- Exercise aim -
Nothing but the exact lines from the one containing "This screenshot has height=808, width=1347." through the last line of the records below belongs in your answer.

+ + + + +

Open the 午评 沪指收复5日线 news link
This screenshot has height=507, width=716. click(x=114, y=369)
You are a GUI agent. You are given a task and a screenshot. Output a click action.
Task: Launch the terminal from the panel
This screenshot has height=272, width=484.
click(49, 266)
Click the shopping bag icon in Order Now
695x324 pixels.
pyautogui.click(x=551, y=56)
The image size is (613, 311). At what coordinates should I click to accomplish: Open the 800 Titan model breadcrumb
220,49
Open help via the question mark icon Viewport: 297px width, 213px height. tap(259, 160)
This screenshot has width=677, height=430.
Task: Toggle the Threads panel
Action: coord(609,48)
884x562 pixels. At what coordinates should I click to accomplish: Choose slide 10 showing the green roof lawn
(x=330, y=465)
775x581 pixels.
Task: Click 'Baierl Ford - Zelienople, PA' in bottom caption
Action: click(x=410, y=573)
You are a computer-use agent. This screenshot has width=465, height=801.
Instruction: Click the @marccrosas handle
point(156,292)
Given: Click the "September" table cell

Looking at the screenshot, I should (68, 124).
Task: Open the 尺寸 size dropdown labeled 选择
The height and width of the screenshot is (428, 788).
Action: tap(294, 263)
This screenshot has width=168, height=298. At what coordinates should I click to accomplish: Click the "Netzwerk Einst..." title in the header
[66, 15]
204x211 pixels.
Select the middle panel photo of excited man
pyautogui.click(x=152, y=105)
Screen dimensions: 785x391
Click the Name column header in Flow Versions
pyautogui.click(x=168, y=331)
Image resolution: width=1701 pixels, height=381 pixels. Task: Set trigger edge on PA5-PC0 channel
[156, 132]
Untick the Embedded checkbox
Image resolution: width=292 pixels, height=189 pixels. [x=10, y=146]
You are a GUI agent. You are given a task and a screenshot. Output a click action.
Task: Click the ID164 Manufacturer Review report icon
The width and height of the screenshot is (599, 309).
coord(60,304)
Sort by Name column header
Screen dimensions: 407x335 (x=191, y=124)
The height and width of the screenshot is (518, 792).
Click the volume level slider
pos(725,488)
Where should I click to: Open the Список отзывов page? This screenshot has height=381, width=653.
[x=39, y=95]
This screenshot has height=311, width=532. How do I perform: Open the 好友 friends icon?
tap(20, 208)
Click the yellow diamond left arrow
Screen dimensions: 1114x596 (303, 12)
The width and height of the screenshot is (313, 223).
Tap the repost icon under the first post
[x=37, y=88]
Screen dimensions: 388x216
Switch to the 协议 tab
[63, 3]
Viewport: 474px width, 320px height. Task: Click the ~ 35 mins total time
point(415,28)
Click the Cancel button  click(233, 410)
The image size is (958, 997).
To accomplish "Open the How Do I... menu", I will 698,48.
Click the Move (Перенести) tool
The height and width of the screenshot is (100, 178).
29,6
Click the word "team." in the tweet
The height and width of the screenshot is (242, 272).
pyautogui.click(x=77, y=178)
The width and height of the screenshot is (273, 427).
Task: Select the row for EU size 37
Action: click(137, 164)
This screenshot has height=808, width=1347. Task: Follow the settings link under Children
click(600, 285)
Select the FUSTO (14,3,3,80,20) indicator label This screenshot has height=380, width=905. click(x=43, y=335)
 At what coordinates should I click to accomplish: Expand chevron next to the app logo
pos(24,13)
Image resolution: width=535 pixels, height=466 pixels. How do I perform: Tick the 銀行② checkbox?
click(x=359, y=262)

+ + + + +

- Response for this exercise -
This screenshot has height=808, width=1347. Task: Follow the settings link under Children
click(600, 285)
Select the FUSTO (14,3,3,80,20) indicator label This screenshot has height=380, width=905. click(x=43, y=335)
 At what coordinates should I click to accomplish: Expand chevron next to the app logo
pos(24,13)
Image resolution: width=535 pixels, height=466 pixels. How do I perform: Tick the 銀行② checkbox?
click(x=359, y=262)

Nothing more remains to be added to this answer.